I don't know where you're from, but in the United States "back street" would not have curved stairs. I imagine that curved stairs are much more complicated to build than straight runs (I've never tried). So far this sounds like a big project that will require someone with experience being directly involved.


----------



## lwinters630

Perhaps open spiral stairs. These were used in a HS production of Phantom Of the Opera. It had a 1 1/2" black pipe with pie shaped steps, separated by a 2" pvc pipe section as they spiraled their way up. The bridge is a painter scaffold, suspended from overhead battens.


----------



## kicknargel

Curved stairs as you've depicted are a big and complicated project, and certainly involve welding and bending steel tube. If you are to have no support legs over the span of the stairs, it will take some serious engineering math (like by an engineer) to make sure it's safe. I'd recommend using straight stairs, perhaps coming off the bridge to SR and SL, then a landing and continuing down toward downstage. We did (just one) curved stair similar to yours, with legs every 4', and spent 128 man-hours.

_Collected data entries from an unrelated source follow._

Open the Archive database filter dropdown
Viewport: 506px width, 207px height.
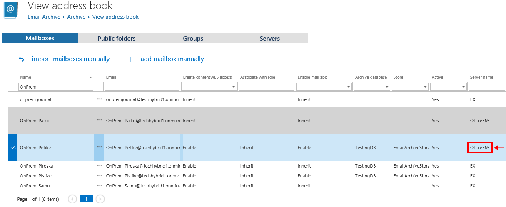tap(386, 87)
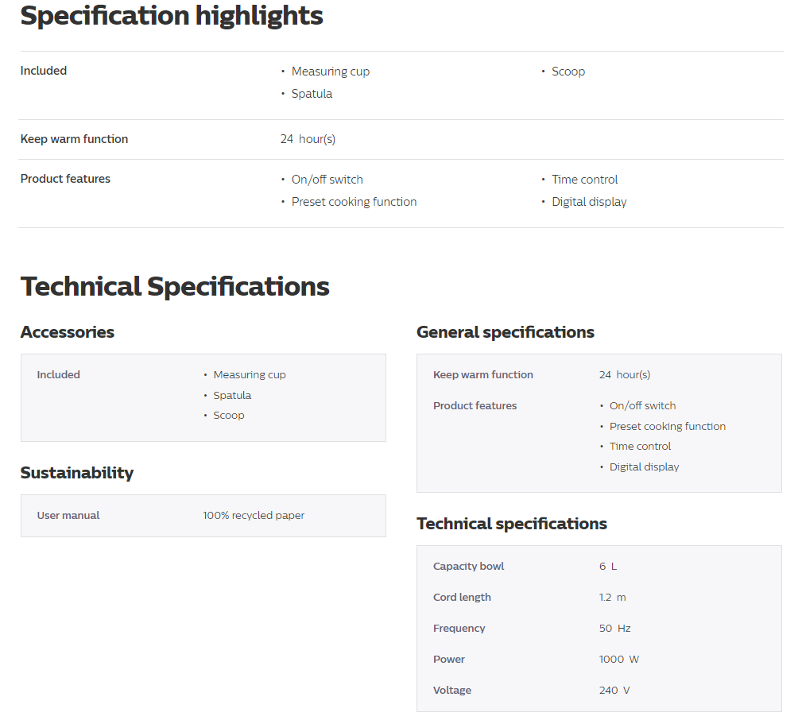Select the Technical Specifications main heading
Screen dimensions: 802x724
click(175, 286)
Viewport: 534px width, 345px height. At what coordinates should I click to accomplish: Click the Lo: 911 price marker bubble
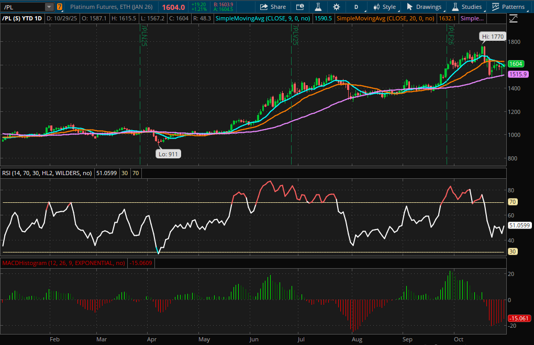click(x=169, y=154)
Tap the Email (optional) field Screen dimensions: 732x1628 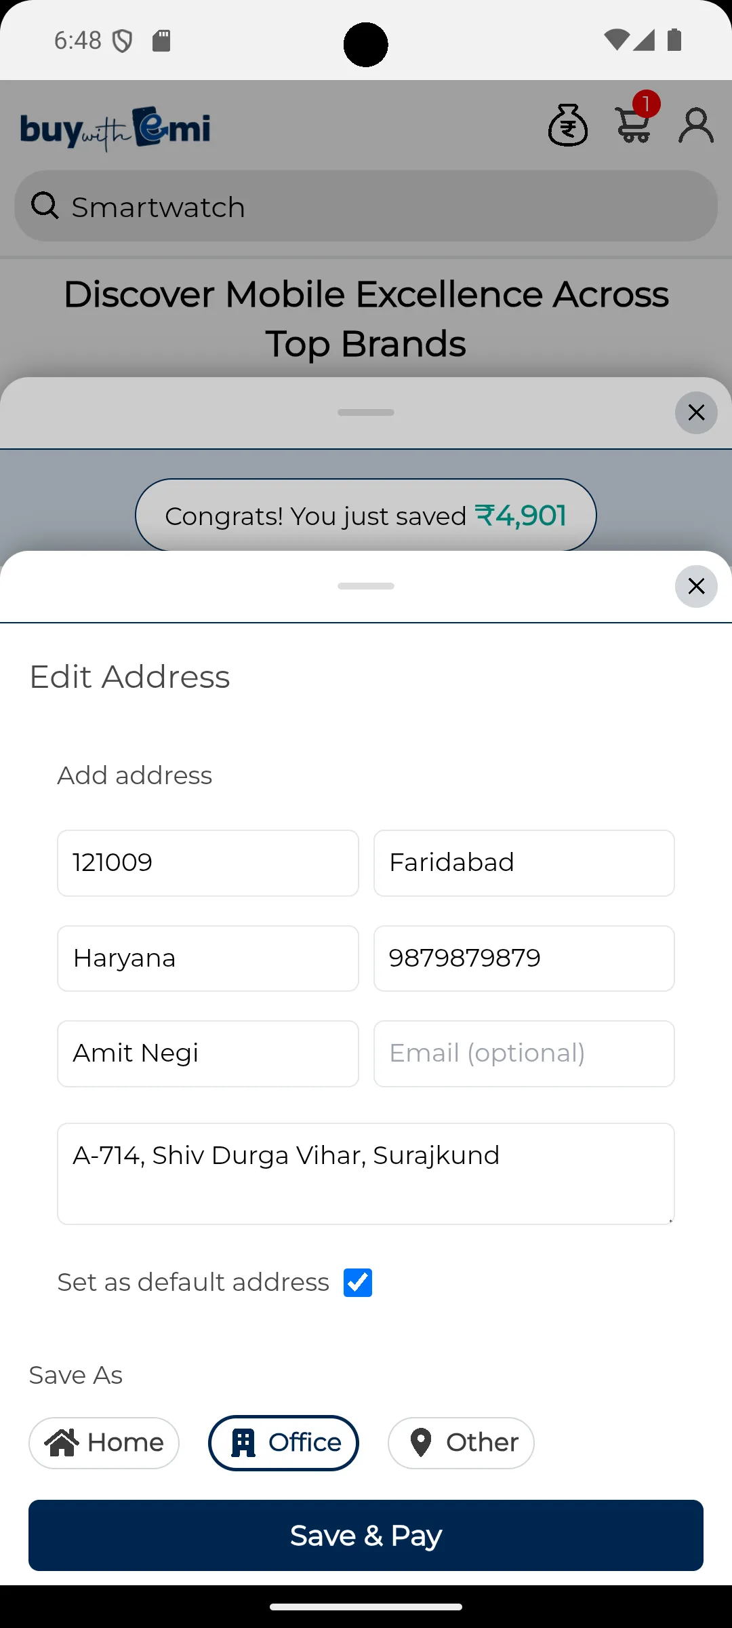[x=524, y=1053]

Here's a drawing of the frame. It was later skinned and given a railing.


----------



## TheaterEd

I can't see the image OP posted at the moment, but would a prefab staircase like this work at all? Link


----------



## CanYouHearMeNow

When I was in high school, we built a curved stair case by bending wood. There was a lot of wood glue involved and it took a long amount of time to finally get it completed. I am not sure how well it would work for you, but it is possible. Not wanting it to look like wood is easy with a good paint job, but the budget gets much higher if you need to weld it. There was a book called "The Perfect Stage CrewL The Complete Technical Guide for High School, College, and Community Theater"
that had step by step instructions on how to build the wooden version.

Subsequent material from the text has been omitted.